## WHAT IS REQUIRED
Reproduce the entries word for word, beginning with the line that contains "coordinates (350, 39)." and continuing through the line that contains "Looking at the image, I should click on (809, 310).", with both of those lines included.

## DATA LISTING
● ● ● ●

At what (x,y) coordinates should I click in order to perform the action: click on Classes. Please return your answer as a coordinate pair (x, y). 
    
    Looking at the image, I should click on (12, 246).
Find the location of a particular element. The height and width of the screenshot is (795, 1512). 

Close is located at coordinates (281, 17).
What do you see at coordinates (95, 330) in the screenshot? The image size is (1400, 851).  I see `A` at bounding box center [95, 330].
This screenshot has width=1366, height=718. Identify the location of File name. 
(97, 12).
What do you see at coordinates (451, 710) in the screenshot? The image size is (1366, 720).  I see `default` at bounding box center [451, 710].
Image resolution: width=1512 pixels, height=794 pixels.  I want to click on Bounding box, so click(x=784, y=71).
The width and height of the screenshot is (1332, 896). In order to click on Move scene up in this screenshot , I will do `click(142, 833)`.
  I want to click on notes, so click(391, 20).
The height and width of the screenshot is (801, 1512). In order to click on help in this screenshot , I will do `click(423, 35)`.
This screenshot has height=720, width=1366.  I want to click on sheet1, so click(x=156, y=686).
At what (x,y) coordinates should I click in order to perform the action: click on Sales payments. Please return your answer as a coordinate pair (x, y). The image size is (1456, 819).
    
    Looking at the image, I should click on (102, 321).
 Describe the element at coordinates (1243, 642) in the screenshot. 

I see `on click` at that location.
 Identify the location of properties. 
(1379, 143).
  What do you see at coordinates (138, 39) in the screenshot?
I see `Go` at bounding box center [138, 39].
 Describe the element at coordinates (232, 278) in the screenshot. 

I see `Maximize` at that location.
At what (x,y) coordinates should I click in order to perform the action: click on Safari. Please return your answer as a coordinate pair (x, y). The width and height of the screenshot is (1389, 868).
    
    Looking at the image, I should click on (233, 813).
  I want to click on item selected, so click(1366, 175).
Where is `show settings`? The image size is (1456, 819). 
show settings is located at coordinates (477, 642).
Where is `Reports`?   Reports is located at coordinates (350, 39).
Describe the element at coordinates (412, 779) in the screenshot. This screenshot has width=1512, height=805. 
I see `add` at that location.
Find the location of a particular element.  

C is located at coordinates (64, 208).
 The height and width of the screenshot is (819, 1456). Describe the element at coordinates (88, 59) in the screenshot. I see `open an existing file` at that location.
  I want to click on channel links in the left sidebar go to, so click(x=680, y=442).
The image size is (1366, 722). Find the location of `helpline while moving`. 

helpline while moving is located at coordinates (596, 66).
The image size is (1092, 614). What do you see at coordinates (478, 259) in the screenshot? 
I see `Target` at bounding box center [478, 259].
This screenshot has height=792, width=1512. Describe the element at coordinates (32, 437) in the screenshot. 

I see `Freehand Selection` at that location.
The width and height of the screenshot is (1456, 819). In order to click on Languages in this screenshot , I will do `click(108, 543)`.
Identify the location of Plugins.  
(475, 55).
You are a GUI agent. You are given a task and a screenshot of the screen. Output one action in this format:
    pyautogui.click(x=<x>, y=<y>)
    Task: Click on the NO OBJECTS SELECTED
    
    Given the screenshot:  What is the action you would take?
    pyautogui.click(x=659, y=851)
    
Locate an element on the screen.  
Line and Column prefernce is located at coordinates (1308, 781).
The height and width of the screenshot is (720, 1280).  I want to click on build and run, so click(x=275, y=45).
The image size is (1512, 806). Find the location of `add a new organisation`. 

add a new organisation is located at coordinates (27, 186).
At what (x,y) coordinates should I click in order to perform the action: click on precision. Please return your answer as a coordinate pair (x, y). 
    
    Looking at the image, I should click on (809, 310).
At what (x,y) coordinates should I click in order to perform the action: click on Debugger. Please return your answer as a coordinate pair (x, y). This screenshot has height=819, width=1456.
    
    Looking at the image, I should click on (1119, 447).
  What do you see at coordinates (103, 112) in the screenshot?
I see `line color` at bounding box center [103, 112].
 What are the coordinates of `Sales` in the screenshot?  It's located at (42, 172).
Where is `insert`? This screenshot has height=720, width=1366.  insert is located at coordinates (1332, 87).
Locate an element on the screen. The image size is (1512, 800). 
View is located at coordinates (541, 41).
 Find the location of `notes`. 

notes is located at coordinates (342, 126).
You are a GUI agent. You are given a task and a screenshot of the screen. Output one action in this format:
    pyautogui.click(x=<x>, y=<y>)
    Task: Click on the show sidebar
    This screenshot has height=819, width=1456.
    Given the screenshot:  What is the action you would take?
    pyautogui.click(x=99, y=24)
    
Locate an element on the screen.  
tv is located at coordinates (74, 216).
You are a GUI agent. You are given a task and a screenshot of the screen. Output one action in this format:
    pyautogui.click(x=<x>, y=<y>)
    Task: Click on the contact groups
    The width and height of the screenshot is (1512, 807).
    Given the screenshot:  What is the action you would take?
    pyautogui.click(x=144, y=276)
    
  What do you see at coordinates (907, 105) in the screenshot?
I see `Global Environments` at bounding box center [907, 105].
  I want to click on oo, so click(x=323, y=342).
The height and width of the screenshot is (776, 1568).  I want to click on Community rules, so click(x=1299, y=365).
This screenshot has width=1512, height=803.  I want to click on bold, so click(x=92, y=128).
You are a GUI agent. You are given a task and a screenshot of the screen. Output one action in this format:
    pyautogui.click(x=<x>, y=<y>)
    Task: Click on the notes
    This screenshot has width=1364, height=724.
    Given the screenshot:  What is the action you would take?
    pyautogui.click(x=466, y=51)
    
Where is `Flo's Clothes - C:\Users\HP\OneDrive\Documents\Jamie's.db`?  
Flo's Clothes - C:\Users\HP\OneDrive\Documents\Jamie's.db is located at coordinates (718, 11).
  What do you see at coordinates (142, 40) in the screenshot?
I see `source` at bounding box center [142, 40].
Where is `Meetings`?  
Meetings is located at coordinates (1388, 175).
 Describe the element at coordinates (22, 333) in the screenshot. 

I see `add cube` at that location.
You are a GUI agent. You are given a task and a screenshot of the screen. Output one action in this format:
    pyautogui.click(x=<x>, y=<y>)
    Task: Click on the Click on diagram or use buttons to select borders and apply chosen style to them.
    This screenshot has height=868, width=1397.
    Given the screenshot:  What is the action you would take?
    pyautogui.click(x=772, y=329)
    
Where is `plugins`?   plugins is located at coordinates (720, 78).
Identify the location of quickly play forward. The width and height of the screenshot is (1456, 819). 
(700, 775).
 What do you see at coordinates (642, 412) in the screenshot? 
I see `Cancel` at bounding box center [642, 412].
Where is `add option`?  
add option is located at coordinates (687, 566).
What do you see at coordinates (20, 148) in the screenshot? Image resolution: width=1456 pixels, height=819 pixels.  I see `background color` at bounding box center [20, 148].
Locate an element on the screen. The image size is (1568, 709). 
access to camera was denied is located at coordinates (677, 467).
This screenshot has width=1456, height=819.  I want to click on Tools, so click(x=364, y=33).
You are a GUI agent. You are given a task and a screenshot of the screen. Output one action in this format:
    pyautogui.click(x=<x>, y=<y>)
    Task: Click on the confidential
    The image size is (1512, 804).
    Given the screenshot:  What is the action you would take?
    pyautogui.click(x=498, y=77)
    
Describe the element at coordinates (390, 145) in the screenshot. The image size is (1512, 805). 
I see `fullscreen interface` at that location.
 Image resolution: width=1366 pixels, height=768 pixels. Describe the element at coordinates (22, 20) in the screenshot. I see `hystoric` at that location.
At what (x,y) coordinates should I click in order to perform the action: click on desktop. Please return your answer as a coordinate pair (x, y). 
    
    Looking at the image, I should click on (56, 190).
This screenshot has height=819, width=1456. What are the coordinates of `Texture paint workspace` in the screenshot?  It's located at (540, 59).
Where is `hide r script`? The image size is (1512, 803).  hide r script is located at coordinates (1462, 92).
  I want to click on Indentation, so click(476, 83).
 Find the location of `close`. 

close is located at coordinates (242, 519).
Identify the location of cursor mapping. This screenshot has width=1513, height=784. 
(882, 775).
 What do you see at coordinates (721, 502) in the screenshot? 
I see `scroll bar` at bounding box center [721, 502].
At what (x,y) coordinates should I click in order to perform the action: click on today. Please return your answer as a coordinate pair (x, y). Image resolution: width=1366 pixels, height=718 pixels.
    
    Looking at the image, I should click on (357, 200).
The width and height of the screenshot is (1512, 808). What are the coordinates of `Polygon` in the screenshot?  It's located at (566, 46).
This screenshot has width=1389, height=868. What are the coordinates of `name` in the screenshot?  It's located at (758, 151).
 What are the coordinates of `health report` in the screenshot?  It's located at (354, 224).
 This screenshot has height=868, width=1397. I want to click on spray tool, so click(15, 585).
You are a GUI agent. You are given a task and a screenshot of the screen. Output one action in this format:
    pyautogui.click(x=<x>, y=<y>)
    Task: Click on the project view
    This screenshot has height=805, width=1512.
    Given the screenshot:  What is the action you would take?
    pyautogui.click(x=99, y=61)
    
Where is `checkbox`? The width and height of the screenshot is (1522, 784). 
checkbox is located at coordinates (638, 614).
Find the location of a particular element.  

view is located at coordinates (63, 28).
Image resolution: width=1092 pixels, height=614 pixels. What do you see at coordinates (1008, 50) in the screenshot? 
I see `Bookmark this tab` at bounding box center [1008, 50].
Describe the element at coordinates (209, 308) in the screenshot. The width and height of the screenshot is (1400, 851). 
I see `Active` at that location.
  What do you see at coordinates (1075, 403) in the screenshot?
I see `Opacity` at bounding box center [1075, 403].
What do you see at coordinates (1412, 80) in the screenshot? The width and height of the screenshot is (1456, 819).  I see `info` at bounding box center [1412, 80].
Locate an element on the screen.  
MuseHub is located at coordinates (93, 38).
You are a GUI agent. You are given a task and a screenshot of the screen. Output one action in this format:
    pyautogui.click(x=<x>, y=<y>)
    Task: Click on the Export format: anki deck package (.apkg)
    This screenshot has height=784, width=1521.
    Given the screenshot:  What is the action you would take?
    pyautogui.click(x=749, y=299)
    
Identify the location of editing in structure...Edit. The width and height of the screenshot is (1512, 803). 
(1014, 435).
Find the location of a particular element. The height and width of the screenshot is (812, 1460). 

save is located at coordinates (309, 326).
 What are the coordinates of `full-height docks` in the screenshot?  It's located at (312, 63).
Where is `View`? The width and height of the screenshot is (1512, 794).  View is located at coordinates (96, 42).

● ● ● ●

## THE SOLUTION
Where is `Reports`?   Reports is located at coordinates (350, 39).
Describe the element at coordinates (412, 779) in the screenshot. This screenshot has width=1512, height=805. 
I see `add` at that location.
Find the location of a particular element.  

C is located at coordinates (64, 208).
 The height and width of the screenshot is (819, 1456). Describe the element at coordinates (88, 59) in the screenshot. I see `open an existing file` at that location.
  I want to click on channel links in the left sidebar go to, so click(x=680, y=442).
The image size is (1366, 722). Find the location of `helpline while moving`. 

helpline while moving is located at coordinates (596, 66).
The image size is (1092, 614). What do you see at coordinates (478, 259) in the screenshot? 
I see `Target` at bounding box center [478, 259].
This screenshot has height=792, width=1512. Describe the element at coordinates (32, 437) in the screenshot. 

I see `Freehand Selection` at that location.
The width and height of the screenshot is (1456, 819). In order to click on Languages in this screenshot , I will do `click(108, 543)`.
Identify the location of Plugins.  
(475, 55).
You are a GUI agent. You are given a task and a screenshot of the screen. Output one action in this format:
    pyautogui.click(x=<x>, y=<y>)
    Task: Click on the NO OBJECTS SELECTED
    
    Given the screenshot:  What is the action you would take?
    pyautogui.click(x=659, y=851)
    
Locate an element on the screen.  
Line and Column prefernce is located at coordinates (1308, 781).
The height and width of the screenshot is (720, 1280).  I want to click on build and run, so click(x=275, y=45).
The image size is (1512, 806). Find the location of `add a new organisation`. 

add a new organisation is located at coordinates (27, 186).
At what (x,y) coordinates should I click in order to perform the action: click on precision. Please return your answer as a coordinate pair (x, y). 
    
    Looking at the image, I should click on (809, 310).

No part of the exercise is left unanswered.